The Return of the Cinema Foyer Mural, and Why It’s Selling Out Shows

By Mad Team on February 24, 2026

In 2026, the smartest marketing move I have seen was not a media buy. It was a ladder, four tins of paint, and a slightly eccentric illustrator from Ōamaru. Regional cinema chain Starfall Picturehouse quietly commissioned hand-painted murals in the foyers of its provincial theatres. Not generic movie scenes, but sprawling, hyper-local epics. One wall in Whanganui features a time-travelling bus conductor battling sea serpents off Castlecliff. In Timaru, a romance unfolds in the frozen aisle of an imaginary Antarctic research station. People are arriving 20 minutes early just to stare at the walls.

Here is the detail that got me. The murals change every six months. Not completely, just enough. A side character gets promoted. A dog reappears with an eye patch. A poster within the mural advertises a fictional film that regulars now ask staff about. It is world-building, done with house paint and patience. The cinema reports concession sales are up, yes, but more interestingly, weekday attendance has climbed. People are bringing out-of-town friends to “see the wall”. The marketing is not shouting. It is inviting.

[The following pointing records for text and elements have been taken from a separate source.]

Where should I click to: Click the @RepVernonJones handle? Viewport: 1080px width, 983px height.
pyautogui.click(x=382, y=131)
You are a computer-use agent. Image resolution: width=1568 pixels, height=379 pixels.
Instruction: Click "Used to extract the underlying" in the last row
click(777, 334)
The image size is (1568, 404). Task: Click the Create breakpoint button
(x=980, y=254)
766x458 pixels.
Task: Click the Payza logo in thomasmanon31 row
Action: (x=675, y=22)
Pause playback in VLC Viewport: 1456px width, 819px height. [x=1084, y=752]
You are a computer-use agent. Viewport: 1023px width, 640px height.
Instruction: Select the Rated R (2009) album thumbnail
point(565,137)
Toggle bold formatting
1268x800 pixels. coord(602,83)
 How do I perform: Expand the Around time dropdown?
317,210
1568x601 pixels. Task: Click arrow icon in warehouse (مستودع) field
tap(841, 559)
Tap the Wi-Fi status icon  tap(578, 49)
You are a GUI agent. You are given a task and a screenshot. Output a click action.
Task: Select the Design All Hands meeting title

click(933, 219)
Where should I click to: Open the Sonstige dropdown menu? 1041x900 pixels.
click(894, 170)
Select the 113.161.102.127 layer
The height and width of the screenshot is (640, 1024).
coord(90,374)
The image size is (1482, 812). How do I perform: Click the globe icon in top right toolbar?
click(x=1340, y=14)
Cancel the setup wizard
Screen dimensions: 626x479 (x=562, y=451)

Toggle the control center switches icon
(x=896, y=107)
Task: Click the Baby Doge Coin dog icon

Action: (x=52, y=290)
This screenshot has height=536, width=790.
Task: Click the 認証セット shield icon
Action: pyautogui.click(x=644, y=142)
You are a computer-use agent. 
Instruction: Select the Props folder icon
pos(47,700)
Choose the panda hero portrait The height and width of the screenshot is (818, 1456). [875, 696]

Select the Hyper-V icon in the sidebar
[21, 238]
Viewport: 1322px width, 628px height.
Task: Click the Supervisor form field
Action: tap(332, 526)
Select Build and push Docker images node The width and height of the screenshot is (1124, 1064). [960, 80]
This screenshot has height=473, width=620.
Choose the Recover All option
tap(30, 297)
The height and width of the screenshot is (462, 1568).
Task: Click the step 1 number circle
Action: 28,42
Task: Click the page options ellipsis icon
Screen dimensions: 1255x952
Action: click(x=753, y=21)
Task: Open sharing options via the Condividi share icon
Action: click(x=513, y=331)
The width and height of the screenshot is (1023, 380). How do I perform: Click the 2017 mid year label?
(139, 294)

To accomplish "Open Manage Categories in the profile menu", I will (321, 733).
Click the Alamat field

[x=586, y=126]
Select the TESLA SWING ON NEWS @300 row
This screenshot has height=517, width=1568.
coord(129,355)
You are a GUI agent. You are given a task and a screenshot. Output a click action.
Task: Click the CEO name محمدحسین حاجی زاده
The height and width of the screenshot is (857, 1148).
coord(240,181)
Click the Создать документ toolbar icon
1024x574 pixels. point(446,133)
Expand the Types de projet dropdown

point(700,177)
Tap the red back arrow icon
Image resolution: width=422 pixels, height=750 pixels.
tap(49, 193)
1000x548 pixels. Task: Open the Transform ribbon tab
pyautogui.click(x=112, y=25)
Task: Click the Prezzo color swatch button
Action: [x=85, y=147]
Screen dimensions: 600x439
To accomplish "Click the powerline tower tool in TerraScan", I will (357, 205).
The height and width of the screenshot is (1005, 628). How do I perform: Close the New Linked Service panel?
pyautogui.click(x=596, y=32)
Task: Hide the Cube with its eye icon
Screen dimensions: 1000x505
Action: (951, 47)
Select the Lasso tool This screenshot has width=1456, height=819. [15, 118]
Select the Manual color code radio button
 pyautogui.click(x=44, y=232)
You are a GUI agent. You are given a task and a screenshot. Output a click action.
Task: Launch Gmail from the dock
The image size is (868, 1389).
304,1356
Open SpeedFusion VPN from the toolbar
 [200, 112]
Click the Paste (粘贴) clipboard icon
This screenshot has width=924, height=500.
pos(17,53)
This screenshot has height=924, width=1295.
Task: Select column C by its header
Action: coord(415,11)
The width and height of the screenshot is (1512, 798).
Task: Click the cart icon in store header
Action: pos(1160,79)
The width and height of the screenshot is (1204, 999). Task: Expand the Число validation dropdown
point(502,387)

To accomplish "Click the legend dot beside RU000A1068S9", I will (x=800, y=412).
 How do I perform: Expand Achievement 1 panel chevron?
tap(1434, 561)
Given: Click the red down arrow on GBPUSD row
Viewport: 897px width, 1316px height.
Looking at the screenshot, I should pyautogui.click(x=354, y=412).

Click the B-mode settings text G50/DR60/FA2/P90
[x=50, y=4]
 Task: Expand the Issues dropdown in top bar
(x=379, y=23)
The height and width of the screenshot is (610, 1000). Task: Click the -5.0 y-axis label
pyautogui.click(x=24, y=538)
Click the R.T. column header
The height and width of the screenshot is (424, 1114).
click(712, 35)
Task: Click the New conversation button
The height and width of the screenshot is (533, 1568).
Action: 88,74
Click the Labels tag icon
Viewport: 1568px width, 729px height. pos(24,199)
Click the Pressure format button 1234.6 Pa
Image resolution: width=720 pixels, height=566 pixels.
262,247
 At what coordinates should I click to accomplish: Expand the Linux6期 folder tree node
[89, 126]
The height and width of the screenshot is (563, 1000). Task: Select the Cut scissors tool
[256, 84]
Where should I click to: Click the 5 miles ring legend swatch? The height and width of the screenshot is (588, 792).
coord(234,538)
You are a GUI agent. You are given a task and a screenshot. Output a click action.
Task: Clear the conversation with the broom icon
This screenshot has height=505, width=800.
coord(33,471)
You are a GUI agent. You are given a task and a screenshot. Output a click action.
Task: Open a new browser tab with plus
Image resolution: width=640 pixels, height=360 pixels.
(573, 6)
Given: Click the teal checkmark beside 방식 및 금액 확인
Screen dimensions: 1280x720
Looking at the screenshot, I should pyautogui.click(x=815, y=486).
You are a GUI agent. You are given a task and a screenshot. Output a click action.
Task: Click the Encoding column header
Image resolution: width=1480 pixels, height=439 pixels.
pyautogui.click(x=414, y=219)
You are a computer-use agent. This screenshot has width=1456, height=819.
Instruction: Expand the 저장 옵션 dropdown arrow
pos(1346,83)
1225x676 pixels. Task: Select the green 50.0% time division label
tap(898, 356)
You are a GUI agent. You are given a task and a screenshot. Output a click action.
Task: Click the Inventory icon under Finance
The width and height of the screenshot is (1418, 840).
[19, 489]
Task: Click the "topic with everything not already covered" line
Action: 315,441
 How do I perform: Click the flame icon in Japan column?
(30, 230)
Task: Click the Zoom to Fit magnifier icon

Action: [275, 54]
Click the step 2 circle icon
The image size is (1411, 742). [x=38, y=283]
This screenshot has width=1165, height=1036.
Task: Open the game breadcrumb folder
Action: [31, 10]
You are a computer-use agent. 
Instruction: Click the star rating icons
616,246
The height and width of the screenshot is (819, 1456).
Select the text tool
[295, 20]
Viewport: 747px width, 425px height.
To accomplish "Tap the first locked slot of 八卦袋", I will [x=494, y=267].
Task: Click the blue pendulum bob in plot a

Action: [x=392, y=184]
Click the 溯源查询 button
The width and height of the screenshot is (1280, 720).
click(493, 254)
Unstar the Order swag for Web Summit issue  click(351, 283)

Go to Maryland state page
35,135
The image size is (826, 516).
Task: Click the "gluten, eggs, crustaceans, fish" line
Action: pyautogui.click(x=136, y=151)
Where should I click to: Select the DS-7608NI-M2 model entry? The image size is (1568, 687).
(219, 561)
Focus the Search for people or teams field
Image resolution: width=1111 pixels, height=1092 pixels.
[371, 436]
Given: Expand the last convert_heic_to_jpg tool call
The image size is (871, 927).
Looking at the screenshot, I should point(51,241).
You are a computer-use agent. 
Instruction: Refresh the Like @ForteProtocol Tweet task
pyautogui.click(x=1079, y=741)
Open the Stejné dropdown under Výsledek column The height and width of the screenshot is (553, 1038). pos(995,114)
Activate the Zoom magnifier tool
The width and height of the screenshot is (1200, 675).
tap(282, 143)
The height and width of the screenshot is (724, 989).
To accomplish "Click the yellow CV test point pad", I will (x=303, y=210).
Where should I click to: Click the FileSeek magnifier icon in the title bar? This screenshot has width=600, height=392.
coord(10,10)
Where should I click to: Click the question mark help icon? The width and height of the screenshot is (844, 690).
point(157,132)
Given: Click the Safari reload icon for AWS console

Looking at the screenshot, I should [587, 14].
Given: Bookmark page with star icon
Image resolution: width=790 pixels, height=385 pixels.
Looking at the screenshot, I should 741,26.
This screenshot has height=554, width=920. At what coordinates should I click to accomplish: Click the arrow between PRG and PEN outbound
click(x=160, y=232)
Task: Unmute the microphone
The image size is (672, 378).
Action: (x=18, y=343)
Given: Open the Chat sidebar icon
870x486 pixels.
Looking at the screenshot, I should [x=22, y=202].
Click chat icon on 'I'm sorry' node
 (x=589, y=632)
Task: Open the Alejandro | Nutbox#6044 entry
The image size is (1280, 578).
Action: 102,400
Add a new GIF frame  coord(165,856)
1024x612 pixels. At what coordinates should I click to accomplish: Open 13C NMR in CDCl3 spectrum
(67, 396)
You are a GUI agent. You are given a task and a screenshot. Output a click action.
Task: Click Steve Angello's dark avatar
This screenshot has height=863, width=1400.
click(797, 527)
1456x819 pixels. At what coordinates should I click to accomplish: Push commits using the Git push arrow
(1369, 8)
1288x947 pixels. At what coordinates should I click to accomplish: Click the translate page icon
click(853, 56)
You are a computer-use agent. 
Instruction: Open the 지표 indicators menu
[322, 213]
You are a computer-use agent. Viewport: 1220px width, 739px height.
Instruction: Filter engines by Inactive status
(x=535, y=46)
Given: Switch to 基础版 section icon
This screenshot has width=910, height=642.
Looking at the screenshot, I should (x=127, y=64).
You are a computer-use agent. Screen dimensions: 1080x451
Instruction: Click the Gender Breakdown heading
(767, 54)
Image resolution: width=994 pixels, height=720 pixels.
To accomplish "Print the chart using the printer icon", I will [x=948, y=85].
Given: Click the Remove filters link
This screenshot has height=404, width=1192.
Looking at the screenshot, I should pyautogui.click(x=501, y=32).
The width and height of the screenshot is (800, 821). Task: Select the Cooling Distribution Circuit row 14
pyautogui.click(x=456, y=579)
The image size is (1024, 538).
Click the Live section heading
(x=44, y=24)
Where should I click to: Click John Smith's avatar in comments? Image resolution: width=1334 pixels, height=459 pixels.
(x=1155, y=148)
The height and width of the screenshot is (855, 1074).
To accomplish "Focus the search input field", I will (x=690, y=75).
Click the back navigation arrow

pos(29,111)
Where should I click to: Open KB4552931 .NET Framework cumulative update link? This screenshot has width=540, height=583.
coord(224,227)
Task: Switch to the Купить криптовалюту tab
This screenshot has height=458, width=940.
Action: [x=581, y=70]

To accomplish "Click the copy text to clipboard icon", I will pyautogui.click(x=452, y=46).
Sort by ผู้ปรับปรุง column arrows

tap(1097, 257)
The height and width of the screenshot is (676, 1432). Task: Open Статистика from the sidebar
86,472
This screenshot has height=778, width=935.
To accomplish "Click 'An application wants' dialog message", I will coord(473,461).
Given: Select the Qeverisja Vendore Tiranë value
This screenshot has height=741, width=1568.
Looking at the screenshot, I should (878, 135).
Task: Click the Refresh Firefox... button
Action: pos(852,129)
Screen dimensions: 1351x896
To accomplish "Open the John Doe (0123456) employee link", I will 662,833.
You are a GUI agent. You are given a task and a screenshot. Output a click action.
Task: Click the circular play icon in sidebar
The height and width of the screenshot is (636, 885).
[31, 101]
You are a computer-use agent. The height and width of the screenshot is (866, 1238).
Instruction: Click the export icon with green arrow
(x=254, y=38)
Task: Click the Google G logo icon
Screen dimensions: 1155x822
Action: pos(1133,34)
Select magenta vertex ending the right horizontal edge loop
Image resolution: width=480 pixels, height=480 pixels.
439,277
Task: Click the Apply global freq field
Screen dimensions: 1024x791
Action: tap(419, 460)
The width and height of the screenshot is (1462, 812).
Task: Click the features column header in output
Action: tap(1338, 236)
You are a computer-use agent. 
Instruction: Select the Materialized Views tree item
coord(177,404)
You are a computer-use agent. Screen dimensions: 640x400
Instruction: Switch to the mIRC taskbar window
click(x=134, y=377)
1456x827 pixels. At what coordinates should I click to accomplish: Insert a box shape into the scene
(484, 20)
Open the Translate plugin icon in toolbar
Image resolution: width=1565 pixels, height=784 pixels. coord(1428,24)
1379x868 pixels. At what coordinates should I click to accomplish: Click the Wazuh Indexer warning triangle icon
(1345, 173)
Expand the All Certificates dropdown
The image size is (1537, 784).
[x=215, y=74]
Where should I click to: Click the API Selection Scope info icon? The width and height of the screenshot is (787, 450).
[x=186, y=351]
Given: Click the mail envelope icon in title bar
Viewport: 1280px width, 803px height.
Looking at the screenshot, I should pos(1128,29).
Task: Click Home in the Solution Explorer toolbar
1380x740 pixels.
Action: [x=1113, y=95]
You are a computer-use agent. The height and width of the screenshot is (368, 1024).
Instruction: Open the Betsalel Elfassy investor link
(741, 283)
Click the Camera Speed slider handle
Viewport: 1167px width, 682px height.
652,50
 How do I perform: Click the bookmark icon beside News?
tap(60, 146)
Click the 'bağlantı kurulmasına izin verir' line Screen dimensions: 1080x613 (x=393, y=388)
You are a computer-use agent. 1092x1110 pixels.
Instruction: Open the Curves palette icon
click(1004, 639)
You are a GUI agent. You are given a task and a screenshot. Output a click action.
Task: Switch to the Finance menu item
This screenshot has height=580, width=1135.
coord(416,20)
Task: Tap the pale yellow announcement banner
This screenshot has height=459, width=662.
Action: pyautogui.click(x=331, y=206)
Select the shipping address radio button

We talk a big game about immersive experiences. Usually that means projection mapping and a press release full of breathless language. This is different. It smells faintly of turps. You can see the brush strokes if you lean in. Teenagers are taking photos in front of it before school formal. Retirees are debating plot theories over flat whites next door. The mural has become a serialised story that belongs to the town. No one is skipping the ads on this.

There is a lesson here for any brand with a physical footprint. Stop thinking of space as something to brand, and start thinking of it as something to continue. A narrative that evolves. A wink to the regulars. A reason to pop in even when there is nothing specific to buy. In a year when attention is shredded into confetti, a painted wall in a small New Zealand cinema is quietly proving that patience, specificity, and a bit of theatrical flair can still pack a house.